---------- Data excerpts ----------

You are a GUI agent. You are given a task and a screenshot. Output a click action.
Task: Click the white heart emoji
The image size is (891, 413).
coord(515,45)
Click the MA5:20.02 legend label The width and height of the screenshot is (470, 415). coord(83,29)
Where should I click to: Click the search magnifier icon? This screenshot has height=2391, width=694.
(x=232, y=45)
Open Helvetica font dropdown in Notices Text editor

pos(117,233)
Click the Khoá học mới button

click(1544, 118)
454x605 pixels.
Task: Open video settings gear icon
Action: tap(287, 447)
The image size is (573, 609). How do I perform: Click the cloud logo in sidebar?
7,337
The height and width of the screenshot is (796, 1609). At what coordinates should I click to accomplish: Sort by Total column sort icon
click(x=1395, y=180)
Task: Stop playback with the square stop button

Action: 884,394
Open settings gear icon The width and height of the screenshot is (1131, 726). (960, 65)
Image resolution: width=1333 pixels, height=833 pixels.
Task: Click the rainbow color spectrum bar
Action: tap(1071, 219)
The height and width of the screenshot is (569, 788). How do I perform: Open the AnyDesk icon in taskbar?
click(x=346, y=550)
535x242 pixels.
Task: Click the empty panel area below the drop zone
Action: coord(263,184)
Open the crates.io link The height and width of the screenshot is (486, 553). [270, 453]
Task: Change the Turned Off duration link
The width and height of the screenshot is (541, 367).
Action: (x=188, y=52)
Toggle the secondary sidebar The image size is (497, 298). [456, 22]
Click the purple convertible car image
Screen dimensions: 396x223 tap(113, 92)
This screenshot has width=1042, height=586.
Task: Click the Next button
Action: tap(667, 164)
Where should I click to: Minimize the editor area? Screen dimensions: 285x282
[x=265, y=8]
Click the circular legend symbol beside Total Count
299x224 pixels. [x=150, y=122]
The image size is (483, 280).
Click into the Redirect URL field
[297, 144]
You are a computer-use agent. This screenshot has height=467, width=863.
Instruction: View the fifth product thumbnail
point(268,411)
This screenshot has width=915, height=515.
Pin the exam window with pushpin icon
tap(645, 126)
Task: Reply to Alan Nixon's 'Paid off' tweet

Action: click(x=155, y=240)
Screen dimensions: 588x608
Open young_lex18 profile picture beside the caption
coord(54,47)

----------

__Request__.
Which lines of the material above contain the string "screenshot"? Copy out each of them in full, treating uppercase and lowercase letters as different.

__Answer below__.
You are a GUI agent. You are given a task and a screenshot. Output a click action.
Click the MA5:20.02 legend label The width and height of the screenshot is (470, 415). coord(83,29)
Where should I click to: Click the search magnifier icon? This screenshot has height=2391, width=694.
The height and width of the screenshot is (796, 1609). At what coordinates should I click to accomplish: Sort by Total column sort icon
Open settings gear icon The width and height of the screenshot is (1131, 726). (960, 65)
The height and width of the screenshot is (569, 788). How do I perform: Open the AnyDesk icon in taskbar?
Open the crates.io link The height and width of the screenshot is (486, 553). [270, 453]
The width and height of the screenshot is (541, 367).
This screenshot has width=1042, height=586.
You are a computer-use agent. This screenshot has height=467, width=863.
This screenshot has width=915, height=515.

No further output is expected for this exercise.